O dinheiro é uma preocupação para todos os residentes do campo, com a pobreza dos últimos anos causando pressão sobre todas as famílias e relacionamentos. Como as organizações não-governamentais saem uma a uma e os serviços são encerrados devido à falta de financiamento, está se espalhando o medo de que o campo seja forçado a fechar em breve ou que os moradores sejam abandonados sem ajuda financeira, médica ou alimentar e deixados para se defender sozinhos.
 
“Financeiramente, estamos falidos e isso está afetando nosso bem-estar mental”, diz Hassan, que está desalojado de sua casa em Saadiya desde 2016. “Às vezes, vendo alguns dos alimentos que recebemos para poder gastar com a minha família. Se alguém da minha família fica doente, não posso pagar o tratamento. Não posso ser culpado por estar triste e com raiva. [Minha casa está destruída] então, se eu quiser voltar para Saadiya, não sei onde morar, não tenho mais casa, então, onde devo morar? Na rua?”
 
Para as mulheres em particular, a vida no campo é opressiva e isolada.
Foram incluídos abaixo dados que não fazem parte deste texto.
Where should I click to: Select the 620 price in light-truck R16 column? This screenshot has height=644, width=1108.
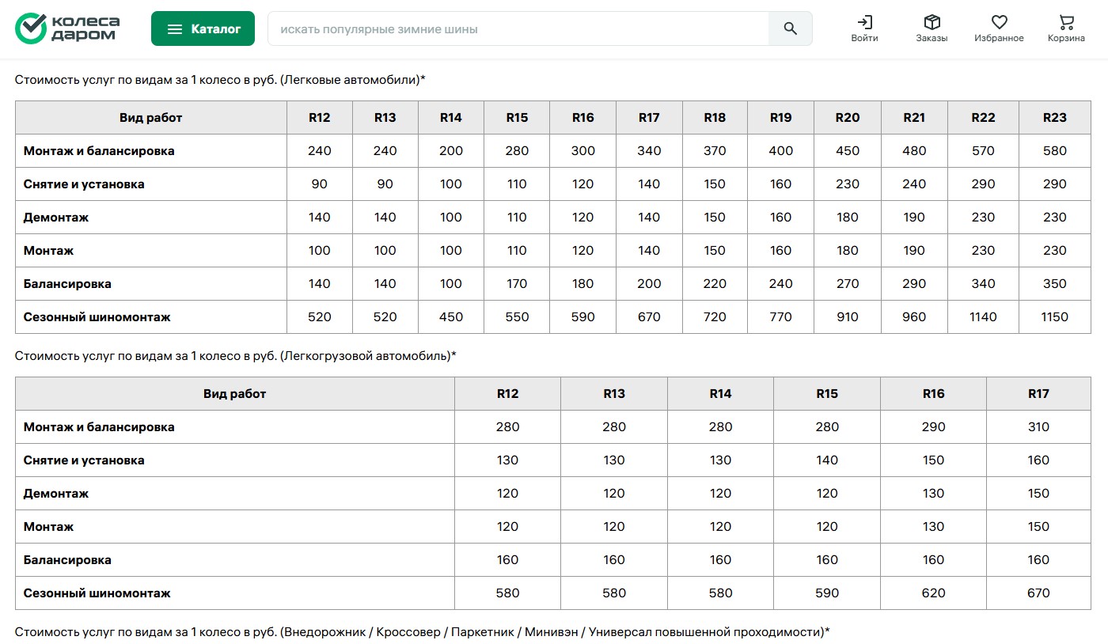pyautogui.click(x=933, y=593)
Nas comunidades tradicionais iraquianas, as mulheres se reúnem com suas vizinhas e familiares na privacidade de uma casa ou jardim, aproveitando o tempo juntas e compartilhando as tarefas domésticas. No campo, no entanto, não há espaços privados para as mulheres se reunirem fora de suas caravanas, o que significa que passam a maior parte do tempo em espaços fechados, seja com seus familiares imediatos ou sozinhas.
 
“Ficamos muito entediadas e sentimos que estamos presas”, diz Sabiha. “Passamos o dia inteiro nos encarando sem um parente para visitar ou um lugar para ir. Desde que fomos deslocados, não me sinto bem mentalmente, preciso tomar medicamentos para poder dormir, mas mesmo assim não me sinto muito bem porque os medicamentos me deixam tonta. Quando fica ruim, sinto-me muito triste, é como se eu começasse a ficar sufocada e tenho que sair do contêiner e ficar do lado de fora. Não posso mais trabalhar em casa. Mesmo que o mundo inteiro venha e tente me consolar, ainda me sinto muito triste ”, ela resume.
 
MSF EM DIYALA GOVENORATE
 
As equipes de MSF estão trabalhando na província de Diyala desde 2014, oferecendo assistência de saúde mental, tratamento de doenças crônicas e assistência à saúde sexual e reprodutiva para as famílias de pessoas deslocadas, aquelas que retornaram recentemente à área e à comunidade anfitriã. Até recentemente, MSF trabalhava não apenas dentro do campo Alwand1, mas também apoiava o Ministério da Saúde local para prestar assistência em Jalawla e Saadiya. Dado que a situação evoluiu, MSF entregou suas atividades nos centros de saúde primária de Jalawla e Saadiya e está em processo de abertura de novas atividades em colaboração com o Ministério da Saúde das áreas de apoio ao povo iraquiano de Muqdadiya e Sinsil, na província de Diyala.
 
Até agora, em 2019, MSF realizou 2.915 sessões de saúde mental, 12.250 consultas de doenças não transmissíveis e assistência de saúde sexual e reprodutiva a 6.647 mulheres.